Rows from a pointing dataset

»»

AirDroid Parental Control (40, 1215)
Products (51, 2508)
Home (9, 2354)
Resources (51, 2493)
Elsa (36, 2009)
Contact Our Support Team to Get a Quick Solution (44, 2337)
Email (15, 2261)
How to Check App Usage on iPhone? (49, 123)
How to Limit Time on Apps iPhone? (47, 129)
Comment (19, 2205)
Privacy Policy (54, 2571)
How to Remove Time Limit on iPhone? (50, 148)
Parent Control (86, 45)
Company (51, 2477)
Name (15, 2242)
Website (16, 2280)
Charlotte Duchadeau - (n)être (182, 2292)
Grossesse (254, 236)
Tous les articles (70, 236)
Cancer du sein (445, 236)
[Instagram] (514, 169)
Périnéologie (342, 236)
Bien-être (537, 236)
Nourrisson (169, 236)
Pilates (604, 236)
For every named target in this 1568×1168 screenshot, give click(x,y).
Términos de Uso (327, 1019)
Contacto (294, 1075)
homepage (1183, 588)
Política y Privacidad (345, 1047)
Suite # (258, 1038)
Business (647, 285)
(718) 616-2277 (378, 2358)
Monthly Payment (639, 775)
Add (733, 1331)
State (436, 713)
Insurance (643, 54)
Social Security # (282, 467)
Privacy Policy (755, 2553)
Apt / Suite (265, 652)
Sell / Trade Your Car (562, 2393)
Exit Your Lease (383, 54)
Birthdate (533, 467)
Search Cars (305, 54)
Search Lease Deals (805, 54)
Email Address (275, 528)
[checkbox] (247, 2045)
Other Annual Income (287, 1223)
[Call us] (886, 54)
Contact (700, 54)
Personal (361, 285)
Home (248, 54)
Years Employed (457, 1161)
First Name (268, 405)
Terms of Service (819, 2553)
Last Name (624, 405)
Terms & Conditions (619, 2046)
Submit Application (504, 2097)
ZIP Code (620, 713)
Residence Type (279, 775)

««

__Prompt__. Pull out each row above that contains the word "Time". Only matches with the same capitalization count.

__Expected answer__.
How to Limit Time on Apps iPhone? (47, 129)
How to Remove Time Limit on iPhone? (50, 148)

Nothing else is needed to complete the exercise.